The “review” doesn’t amount to much of a check. As mcjoan explained, “The federal district court would not be deciding on the legality of the program, they would be limited to determining if the White House showed the telcos a piece of paper saying that the warrantless program was legal enough — which we already know. They’re going to try to justify it with that ‘substantial evidence’ business, as if defining that piece of paper as ‘substantial’ somehow makes the fact that they are directing the court to make its decision, regardless of the law, not a travesty.”
This doesn’t sound like much of a “compromise” — the White House and the telecommunications companies are getting effectively everything they wanted.
Indeed, Glenn Greenwald reviewed the language in the bill and concluded, “[A]ll the Attorney General has to do is recite those magic words — the President requested this eavesdropping and did it in order to save us from the Terrorists — and the minute he utters those words, the courts are required to dismiss the lawsuits against the telecoms, no matter how illegal their behavior was.”
Shaping the law this way is madness. Proponents are characterizing this as establishing some kind of condition for retroactive immunity — the telecoms aren’t off the hook, the argument goes, because the White House would still need to show that Bush & Co. initiated the illegal surveillance.
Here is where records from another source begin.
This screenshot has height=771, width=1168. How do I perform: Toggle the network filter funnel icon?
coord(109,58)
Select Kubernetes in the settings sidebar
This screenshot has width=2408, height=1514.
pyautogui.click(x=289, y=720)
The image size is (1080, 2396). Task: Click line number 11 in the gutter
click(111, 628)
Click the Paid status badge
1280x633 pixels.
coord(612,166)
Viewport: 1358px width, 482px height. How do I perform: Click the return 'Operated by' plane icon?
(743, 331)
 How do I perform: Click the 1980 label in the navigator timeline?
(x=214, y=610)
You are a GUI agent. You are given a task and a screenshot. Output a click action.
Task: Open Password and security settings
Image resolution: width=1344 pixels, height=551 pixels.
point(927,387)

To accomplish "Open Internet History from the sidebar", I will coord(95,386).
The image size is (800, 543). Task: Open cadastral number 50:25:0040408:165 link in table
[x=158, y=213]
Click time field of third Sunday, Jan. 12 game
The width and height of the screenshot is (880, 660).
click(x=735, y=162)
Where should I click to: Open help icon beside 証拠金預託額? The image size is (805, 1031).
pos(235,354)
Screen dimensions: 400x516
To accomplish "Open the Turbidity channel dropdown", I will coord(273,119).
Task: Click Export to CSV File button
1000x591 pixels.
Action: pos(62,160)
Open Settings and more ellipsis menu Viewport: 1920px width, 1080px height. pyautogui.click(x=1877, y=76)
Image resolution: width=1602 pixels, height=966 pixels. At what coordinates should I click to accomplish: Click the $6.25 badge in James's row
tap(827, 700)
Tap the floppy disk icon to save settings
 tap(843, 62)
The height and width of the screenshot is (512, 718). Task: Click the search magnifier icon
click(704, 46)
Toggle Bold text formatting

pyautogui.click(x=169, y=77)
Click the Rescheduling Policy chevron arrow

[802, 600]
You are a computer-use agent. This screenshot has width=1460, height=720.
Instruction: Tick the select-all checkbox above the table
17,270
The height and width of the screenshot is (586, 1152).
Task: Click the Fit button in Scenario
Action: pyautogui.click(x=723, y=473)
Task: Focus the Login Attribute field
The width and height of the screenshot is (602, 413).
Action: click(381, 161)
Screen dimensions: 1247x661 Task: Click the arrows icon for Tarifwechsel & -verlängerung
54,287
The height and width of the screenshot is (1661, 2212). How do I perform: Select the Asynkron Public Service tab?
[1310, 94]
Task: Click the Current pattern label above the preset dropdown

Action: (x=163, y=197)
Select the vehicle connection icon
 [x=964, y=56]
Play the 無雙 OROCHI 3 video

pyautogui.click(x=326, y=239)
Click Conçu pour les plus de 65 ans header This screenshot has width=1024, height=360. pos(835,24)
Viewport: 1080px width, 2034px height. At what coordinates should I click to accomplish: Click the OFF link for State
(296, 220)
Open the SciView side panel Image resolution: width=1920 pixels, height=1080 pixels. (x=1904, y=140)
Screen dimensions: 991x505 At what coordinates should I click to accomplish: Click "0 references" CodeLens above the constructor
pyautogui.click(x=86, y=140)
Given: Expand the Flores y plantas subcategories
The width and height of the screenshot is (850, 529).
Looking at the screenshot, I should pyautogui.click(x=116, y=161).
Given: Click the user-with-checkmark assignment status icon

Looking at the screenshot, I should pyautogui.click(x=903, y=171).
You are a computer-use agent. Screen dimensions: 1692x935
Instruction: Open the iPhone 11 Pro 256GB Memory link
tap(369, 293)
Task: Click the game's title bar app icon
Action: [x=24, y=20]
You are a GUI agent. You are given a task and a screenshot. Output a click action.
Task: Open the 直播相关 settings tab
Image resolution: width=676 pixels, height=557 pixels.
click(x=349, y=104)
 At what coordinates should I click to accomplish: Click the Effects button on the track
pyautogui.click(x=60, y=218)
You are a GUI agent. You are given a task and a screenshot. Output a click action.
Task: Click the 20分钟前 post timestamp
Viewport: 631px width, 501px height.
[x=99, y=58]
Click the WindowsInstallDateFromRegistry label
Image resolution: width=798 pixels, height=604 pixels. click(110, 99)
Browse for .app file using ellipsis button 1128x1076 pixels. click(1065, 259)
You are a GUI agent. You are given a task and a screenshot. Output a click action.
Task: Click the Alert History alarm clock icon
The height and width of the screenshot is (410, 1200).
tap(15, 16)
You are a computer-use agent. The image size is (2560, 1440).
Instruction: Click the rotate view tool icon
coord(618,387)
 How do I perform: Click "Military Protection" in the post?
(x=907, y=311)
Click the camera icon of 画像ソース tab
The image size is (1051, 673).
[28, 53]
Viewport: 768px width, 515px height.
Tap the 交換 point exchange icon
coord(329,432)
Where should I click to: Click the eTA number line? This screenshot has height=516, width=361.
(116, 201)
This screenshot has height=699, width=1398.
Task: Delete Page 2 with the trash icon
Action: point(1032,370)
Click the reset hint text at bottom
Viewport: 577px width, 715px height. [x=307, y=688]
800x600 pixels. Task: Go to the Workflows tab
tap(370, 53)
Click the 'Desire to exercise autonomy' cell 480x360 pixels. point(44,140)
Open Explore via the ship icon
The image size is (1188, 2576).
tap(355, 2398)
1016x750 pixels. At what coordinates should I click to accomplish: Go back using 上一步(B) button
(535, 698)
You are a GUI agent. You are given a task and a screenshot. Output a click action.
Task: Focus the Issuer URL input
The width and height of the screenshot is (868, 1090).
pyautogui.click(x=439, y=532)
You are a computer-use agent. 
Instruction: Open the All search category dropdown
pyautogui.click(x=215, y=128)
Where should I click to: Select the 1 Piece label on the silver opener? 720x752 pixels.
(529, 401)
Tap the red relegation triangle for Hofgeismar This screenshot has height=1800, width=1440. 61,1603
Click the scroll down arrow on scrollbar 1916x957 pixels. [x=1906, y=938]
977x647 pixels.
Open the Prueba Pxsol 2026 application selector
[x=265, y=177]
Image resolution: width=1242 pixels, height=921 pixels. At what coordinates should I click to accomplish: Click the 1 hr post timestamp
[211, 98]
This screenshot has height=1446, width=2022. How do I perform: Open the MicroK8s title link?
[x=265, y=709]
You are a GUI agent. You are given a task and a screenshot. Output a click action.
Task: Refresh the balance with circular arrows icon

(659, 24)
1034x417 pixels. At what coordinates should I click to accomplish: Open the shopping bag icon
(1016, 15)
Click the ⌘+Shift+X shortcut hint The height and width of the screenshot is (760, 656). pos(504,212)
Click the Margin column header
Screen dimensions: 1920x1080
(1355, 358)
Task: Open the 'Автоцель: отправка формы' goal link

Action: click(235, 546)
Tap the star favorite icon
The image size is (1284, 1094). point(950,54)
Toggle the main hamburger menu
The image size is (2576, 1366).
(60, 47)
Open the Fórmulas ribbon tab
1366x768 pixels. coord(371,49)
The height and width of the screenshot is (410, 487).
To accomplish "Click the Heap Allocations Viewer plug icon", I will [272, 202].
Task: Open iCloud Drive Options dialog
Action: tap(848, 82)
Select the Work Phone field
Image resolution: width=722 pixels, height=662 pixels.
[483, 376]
But given that the White House and the telecoms already have endorsed this “compromise,” it’s pretty safe to assume they know this is a threshold they can meet. If they didn’t have the piece of paper to show to a judge, they wouldn’t have endorsed the deal.
Laura Rozen added: “Doesn’t that actually endorse and extend to private actors the Nixonian view that if the president says it’s legal, it’s legal, regardless of what the law says and the Constitution says? Wouldn’t that set an awful precedent that an administration could get private actors to do whatever they wanted including breaking the law?”
Why, yes. Yes, it would.
The Electronic Frontier Foundation, which is helping represent plaintiffs challenging the telecommunications companies’ role in the warrantless-search program, has the right message:
“Whatever gloss might be put on it, the so-called ‘compromise’ on immunity is anything but: the current proposal is the exact same blanket immunity that the Senate passed in February and that the House rejected in March, only with a few new bells and whistles so that political spinsters can claim that it actually provides meaningful court review,” said EFF Senior Staff Attorney Kevin Bankston. “We call on all members of Congress to reject this sham compromise and maintain the rule of law, rather than deprive the millions of ordinary Americans whose privacy rights were violated of their day in court.”